For stormwater management, it is recommended to evaluate source areas (harvest and use supply) first and then identify candidate use applications. Calculations of water captured are a function of rainfall and runoff potential from the site. For system design, we recommend using a calculator that uses a daily time step and summarizes the volume in the storage unit on a daily basis. The Minnehaha Creek Watershed District calculator can be used for these calculations. This calculator was developed and funded by the Mississippi Watershed Management Organization and Minnehaha Creek Watershed District. The calculator utilizes an Excel spreadsheet that allows the user to enter information on irrigation use, catchment (watershed) area, and storage. Inputs can be manipulated to determine catchment size, amount used, or needed storage. Guidance on using this calculator, along with example calculations and other methodologies for completing water balance, are found here.

A summary of available stormwater harvest and use calculators and models can be found in the section on calculating credits for stormwater and rainwater harvest and use. Either one model can be chosen that estimates all components of the water budget, or a mix of models can be used. For example, the output from calculators that estimate indoor and outdoor use on a daily basis (e.g., SFPUC Non-Potable Water Demand Calculator) can be combined with daily watershed runoff volumes and pollutant loads predicted from an existing watershed model (e.g., SWMM) for a site to estimate the performance of a stormwater harvest and use system.

A model for stormwater harvest and use design should include the following:

- Uses daily precipitation
- Accounts for variable evapotranspiration rates
- Generates water budget components (overflow, inflow, indoor uses, outdoor uses) time series on a daily basis
- Accounts for supplemental water supply

For simple irrigation use systems, we recommend using the Minnehaha Creek Watershed District calculator. This calculator was developed and funded by the Mississippi Watershed Management Organization and Minnehaha Creek Watershed District. The calculator utilizes an Excel spreadsheet that allows the user to enter information on irrigation use, catchment (watershed) area, and storage. Inputs can be manipulated to determine catchment size, amount used, or needed storage. Guidance on using this calculator, along with example calculations and other methodologies for completing a water balance, are found here.

The Met Council Water Balance Tool and the VDCR Cistern Design Spreadsheet are other useful calculators for calculating a water balance where supplemental water use is needed for year-round indoor water uses. The Met Council calculator provides output that must be copied into a spreadsheet or other tool, where sizing calculations can be made. The Virginia calculator utilizes Virginia rainfall data, which limits its applicability in Minnesota, but the calculator incorporates a wide range of indoor use applications.
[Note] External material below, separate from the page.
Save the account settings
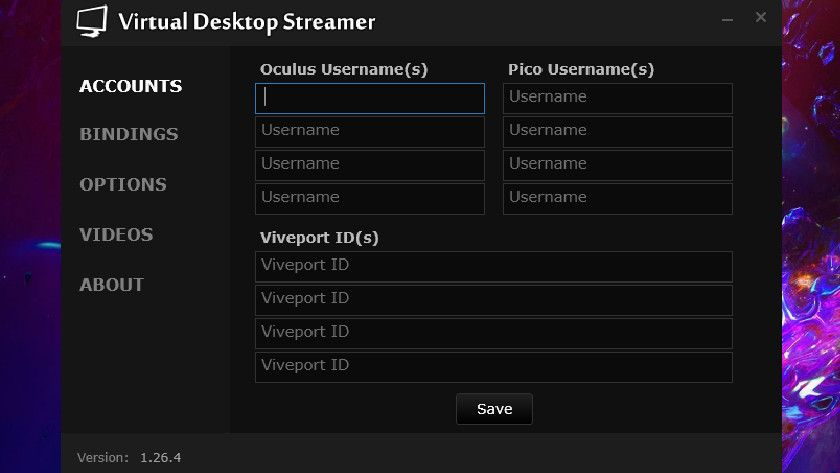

Some calculators, such as North Carolina’s calculator, utilize mean monthly rainfall. While monthly Minnesota rainfall data is easy to obtain and using monthly data provides an easy method of calculation, this approach can introduce significant errors since rainfall is not uniform throughout a month. Because stormwater harvest and use systems are designed to store a certain size rainfall event for use prior to the next rainfall event, the timing and intensity of rainfall on a daily basis is just as important to the monthly rainfall total. For example, less runoff volume reduction is possible if two large rainfall events occur back to back compared to if they occur further apart.
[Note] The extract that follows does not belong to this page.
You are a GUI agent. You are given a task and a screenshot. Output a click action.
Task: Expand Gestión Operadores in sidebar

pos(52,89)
Information on calculating water balance is also provided in the 2011 Met Council Reuse Guide (see *Quantity and Storage Worksheet, A.2w* for a list of steps to balance the volume of water that can be captured and stored (supply) with the volume of water to be used (demand)).

If no models are available, water and phosphorus budgets for a stormwater harvest and use system can be calculated by hand in a spreadsheet. See the Calculating the Water Budget and Calculating the Phosphorus Budget sections below.

The water budget should be estimated using a daily time step, mass balance approach. Daily changes in basin volume (V_{B}) are equal to watershed runoff (Q_{W}) inputs less evaporation (Q_{E}), overflow (Q_{O}), and indoor/outdoor use (Q_{U}) outputs.

To determine the water balance for a site, the following components are needed:

- Estimate of the watershed runoff generated from the drainage area on a daily basis
- Daily mass-balance of the storage system, either a cistern or pond
- Estimate of daily use for indoor or outdoor uses on a daily basis

**Watershed Runoff**

If no models are available, watershed runoff volume and pollutant loads can be estimated by hand using a daily rainfall record, land cover curve numbers, and event mean concentrations (i.e., the Simple Method).

Stormwater harvest and use is highly dependent on the timing and intensity of rainfall. Using at least 5 to 10 years of continuous daily rainfall is preferred for modeling the expected performance across a broad range of rainfall timing and intensities. That is to say, for the same total annual precipitation, rainfall can be distributed in smaller but more frequent events, or in larger but less frequent events. Daily rainfall can be downloaded from the Minnesota State Climatology Office. Gridded precipitation data] can be used to generate continuous rainfall records in areas without a long-term gage nearby. This tool also provides monthly and year-to-year summary statistics to aid the selection of a representative range of rainfall data to design the stormwater harvest and use system.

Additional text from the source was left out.